ALK.5%. Dzisiaj prezentuję kolejną tegoroczną
nowość z browaru kontraktowego Pinta. Jest to piwo podwędzane, podobnie jak A'la Grodziskie i Jak w Dym. Dymy Marcowe wpisują się w styl zwany Rauchmärzen,
czyli w wolnym tłumaczeniu Marcowe Dymione. Czy ta kombinacja okaże się lepsza
niż pozostałe wędzone piwa od Pinty? Poprzeczka zawieszona przez piwo Jak w Dym
wydaję się być niebotycznie wysoko.
Opisywany specjał oferuje nam gęsta i zbitą czapę kremowej piany, jej ilość jest zadowalająca, a tempo opadania określiłbym jako średnie.

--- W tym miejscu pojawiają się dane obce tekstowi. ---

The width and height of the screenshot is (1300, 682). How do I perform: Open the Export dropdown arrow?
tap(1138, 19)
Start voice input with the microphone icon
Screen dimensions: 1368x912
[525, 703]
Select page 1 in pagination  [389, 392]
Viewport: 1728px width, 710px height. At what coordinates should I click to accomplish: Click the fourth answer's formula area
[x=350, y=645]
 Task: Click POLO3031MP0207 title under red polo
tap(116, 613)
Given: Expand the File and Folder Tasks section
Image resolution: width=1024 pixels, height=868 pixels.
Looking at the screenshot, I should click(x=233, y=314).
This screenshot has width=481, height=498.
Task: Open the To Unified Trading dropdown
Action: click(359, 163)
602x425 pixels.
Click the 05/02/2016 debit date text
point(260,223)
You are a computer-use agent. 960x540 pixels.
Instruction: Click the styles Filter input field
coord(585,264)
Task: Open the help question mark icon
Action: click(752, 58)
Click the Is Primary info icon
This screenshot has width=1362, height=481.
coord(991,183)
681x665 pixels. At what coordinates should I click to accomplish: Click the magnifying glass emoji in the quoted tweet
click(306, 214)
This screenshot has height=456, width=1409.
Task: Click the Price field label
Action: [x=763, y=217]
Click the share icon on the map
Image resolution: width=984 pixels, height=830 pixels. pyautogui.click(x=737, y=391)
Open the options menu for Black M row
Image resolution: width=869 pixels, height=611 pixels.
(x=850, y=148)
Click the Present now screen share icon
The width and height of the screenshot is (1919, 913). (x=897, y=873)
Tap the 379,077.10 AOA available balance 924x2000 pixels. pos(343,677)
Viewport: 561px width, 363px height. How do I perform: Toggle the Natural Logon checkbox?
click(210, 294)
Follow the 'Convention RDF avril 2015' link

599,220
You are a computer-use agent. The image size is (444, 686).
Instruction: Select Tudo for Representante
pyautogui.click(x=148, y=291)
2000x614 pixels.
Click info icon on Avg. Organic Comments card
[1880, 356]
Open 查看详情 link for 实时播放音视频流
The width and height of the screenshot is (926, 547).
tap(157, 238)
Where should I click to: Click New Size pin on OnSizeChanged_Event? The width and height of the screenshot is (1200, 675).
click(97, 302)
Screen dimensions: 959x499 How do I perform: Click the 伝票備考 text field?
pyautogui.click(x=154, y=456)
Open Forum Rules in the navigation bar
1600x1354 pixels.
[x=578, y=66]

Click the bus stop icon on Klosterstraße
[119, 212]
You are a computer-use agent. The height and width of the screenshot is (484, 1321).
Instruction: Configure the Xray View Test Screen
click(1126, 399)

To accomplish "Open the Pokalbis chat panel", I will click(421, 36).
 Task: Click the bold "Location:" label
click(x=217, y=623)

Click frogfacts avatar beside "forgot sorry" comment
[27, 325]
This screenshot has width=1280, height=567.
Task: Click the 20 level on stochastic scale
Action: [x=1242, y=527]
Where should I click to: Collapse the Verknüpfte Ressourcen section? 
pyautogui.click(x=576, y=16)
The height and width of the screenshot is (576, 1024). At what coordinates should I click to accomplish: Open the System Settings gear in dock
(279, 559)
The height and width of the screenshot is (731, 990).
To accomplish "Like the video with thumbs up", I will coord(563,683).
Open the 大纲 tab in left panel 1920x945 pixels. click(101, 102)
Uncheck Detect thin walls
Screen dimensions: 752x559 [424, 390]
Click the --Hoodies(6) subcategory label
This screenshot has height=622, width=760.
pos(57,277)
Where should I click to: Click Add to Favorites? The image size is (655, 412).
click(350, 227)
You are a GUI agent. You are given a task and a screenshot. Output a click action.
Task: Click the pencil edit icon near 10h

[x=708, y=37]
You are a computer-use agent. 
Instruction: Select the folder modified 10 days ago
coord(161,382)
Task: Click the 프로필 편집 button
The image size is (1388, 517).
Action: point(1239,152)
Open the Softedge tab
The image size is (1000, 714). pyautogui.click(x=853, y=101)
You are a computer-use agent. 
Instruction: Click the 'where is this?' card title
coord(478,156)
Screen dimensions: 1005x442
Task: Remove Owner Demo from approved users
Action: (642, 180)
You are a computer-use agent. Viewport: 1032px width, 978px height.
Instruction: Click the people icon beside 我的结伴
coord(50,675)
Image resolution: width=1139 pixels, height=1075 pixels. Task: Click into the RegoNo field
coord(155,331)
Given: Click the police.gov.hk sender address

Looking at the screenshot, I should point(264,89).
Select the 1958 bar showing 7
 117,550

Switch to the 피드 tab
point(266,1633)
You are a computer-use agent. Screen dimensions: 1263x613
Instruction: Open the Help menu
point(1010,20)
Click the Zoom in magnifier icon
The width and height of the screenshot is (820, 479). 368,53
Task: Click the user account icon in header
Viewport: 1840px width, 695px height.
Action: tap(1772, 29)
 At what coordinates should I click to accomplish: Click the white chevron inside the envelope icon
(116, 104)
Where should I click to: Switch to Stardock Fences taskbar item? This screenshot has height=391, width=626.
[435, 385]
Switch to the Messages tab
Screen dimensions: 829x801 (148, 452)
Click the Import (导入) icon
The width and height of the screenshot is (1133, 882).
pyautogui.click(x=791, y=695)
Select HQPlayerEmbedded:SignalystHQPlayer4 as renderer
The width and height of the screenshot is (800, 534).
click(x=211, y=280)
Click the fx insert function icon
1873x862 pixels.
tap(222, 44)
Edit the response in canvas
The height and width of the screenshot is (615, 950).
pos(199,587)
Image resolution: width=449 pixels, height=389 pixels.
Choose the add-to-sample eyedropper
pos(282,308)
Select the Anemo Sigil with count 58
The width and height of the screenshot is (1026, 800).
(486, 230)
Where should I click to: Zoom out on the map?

Ciemnobrązowy kolor komponuje się idealnie z szatą graficzną
butelki, pod światło barwa mieni się rubinowymi refleksami. Wygląda to wszystko
bardzo apetycznie :)
Palone słody czuć na kilometr, wtóruje im dym z ogniska, aromatyczny
chmiel, lekki karmel oraz ślady orzechów włoskich. Nie jest to bardzo złożony
bukiet, ale dość przyjemnie się go wącha.
W smaku pierwsze skrzypce grają prażone słody, na dalszym
planie występuje lekka wędzonka, słodki karmel, a w samej końcówce czuć
delikatne goryczkowe muśnięcie.
W miarę ocieplania się zawartości wodnistość i goryczka
gwałtownie rosną, spada natomiast treściwość.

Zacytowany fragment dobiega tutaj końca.